AICA-Bench: Holistically Examining the Capabilities of VLMs in Affective Image Content Analysis

arXiv cs.CV / 4/8/2026

💬 OpinionSignals & Early TrendsIdeas & Deep AnalysisModels & Research

Key Points

  • The paper introduces AICA-Bench to evaluate Vision-Language Models (VLMs) on holistic Affective Image Content Analysis across three tasks: Emotion Understanding, Emotion Reasoning, and Emotion-Guided Content Generation.
  • Experiments across 23 VLMs find two key weaknesses: poor intensity calibration and shallow performance on open-ended emotional descriptions.
  • To mitigate these issues, the authors propose Grounded Affective Tree (GAT) Prompting, a training-free approach that uses visual scaffolding and hierarchical reasoning.
  • Results indicate GAT reduces emotion intensity errors and improves the depth of generated or described content, establishing a baseline for future affective multimodal research.

Abstract

Vision-Language Models (VLMs) have demonstrated strong capabilities in perception, yet holistic Affective Image Content Analysis (AICA), which integrates perception, reasoning, and generation into a unified framework, remains underexplored.
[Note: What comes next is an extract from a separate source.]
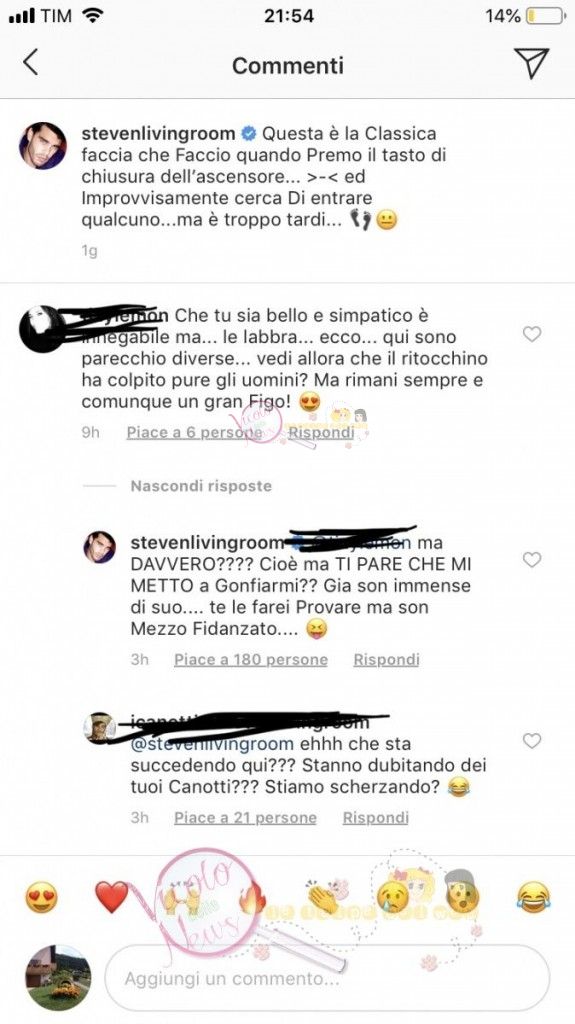Image resolution: width=575 pixels, height=1024 pixels.
Task: Open 'Piace a 180 persone' likes list
Action: [x=251, y=660]
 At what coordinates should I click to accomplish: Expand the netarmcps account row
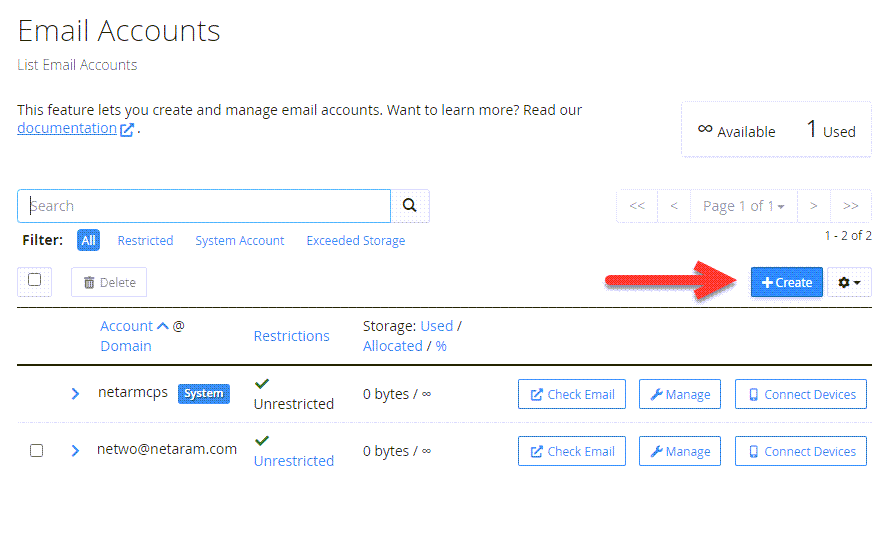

To address this gap, we introduce AICA-Bench, a comprehensive benchmark with three core tasks: Emotion Understanding (EU), Emotion Reasoning (ER), and Emotion-Guided Content Generation (EGCG). We evaluate 23 VLMs and identify two major limitations: weak intensity calibration and shallow open-ended descriptions. To address these issues, we propose Grounded Affective Tree (GAT) Prompting, a training-free framework that combines visual scaffolding with hierarchical reasoning. Experiments show that GAT reduces intensity errors and improves descriptive depth, providing a strong baseline for future research on affective multimodal understanding and generation.